(Supplied records):

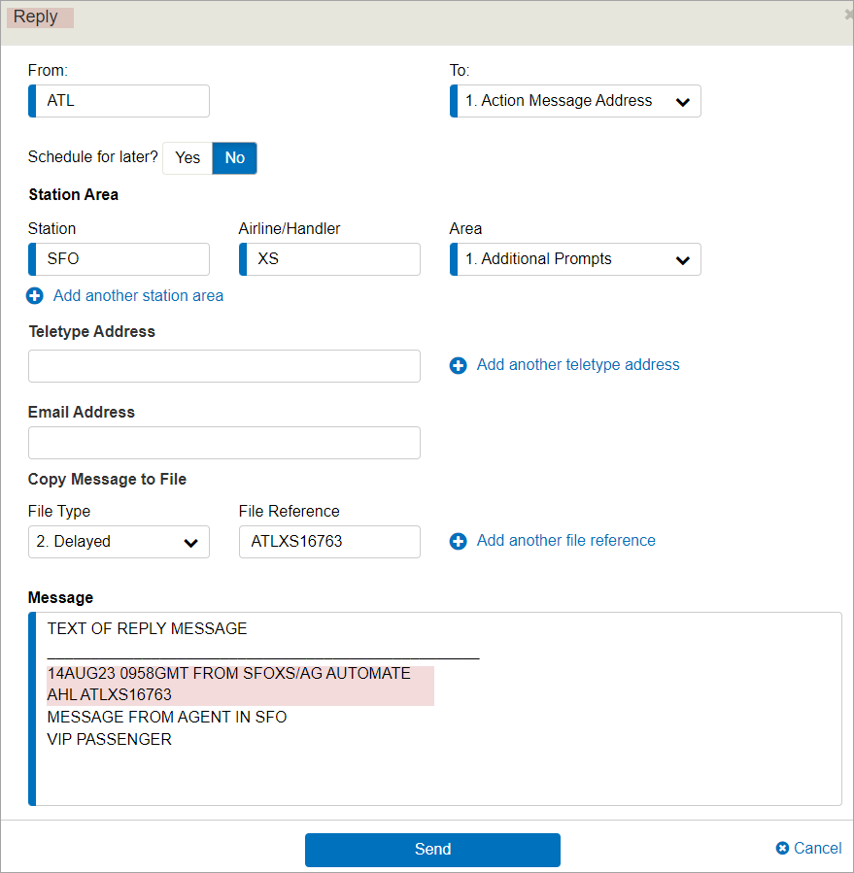
Task: Expand the Area Additional Prompts dropdown
Action: click(x=575, y=259)
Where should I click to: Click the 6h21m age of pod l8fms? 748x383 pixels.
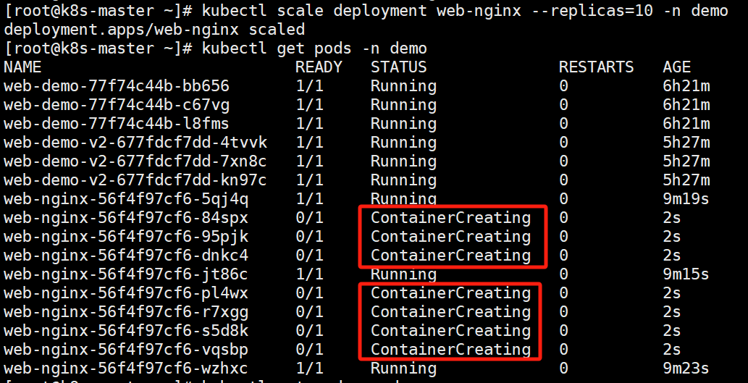[x=686, y=124]
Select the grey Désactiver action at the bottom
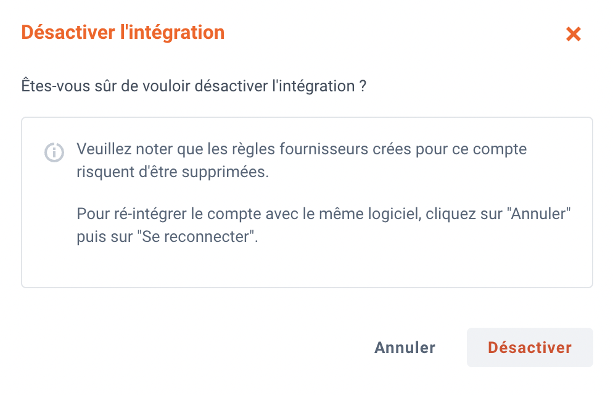 (x=530, y=347)
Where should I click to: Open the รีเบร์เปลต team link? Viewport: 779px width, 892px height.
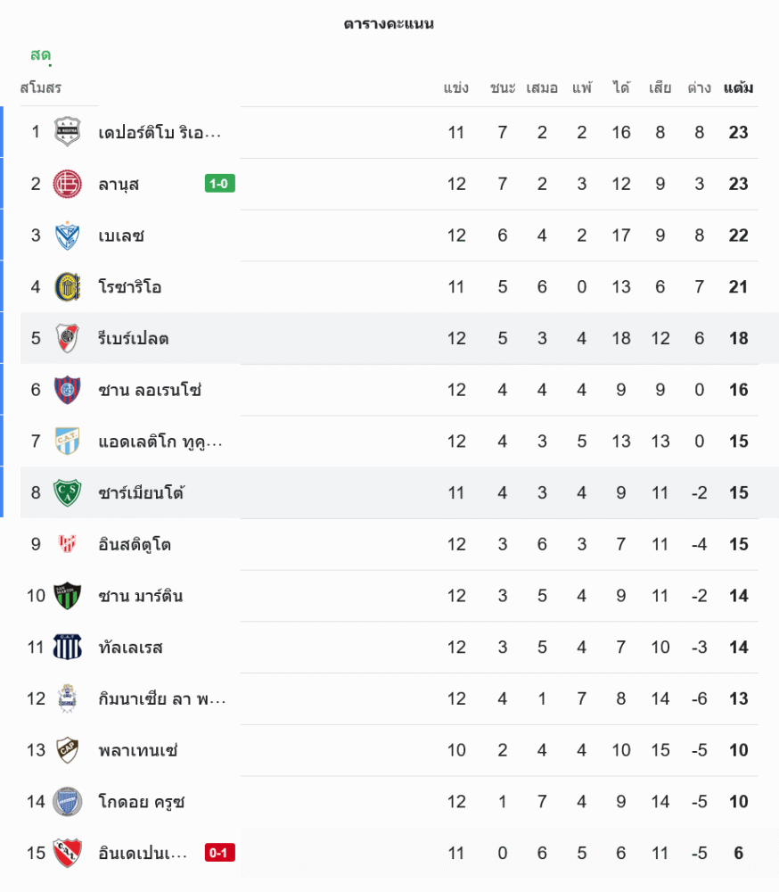(134, 339)
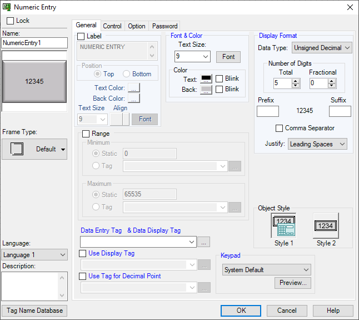Click the Tag Name Database button
The height and width of the screenshot is (320, 359).
[x=34, y=311]
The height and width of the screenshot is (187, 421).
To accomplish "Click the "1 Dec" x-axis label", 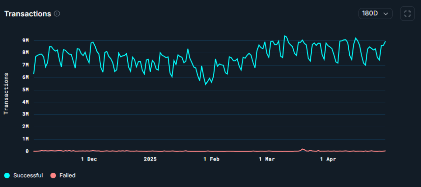I will 89,159.
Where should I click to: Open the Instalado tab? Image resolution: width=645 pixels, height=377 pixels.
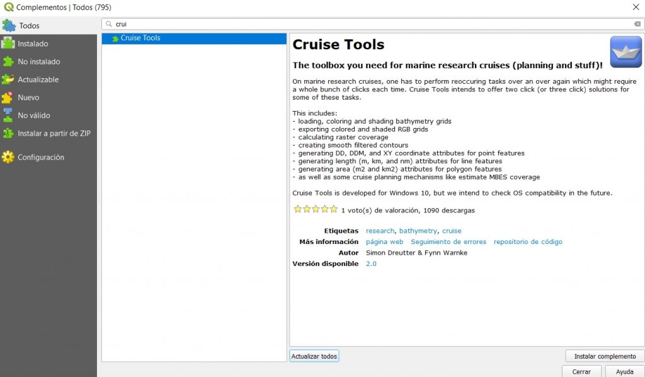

(The problem):
In the records above, copy exactly everything from the line that has "Where should I click to: Click" down to the line that has "The height and width of the screenshot is (187, 421).", both ends included, and leave out the pictures.

(Exercise result):
Where should I click to: Click the 6h21m age of pod l8fms? 748x383 pixels.
[x=686, y=124]
Select the grey Désactiver action at the bottom
 (x=530, y=347)
Where should I click to: Open the รีเบร์เปลต team link? Viewport: 779px width, 892px height.
(134, 339)
Click the Tag Name Database button
The height and width of the screenshot is (320, 359).
[x=34, y=311]
The height and width of the screenshot is (187, 421).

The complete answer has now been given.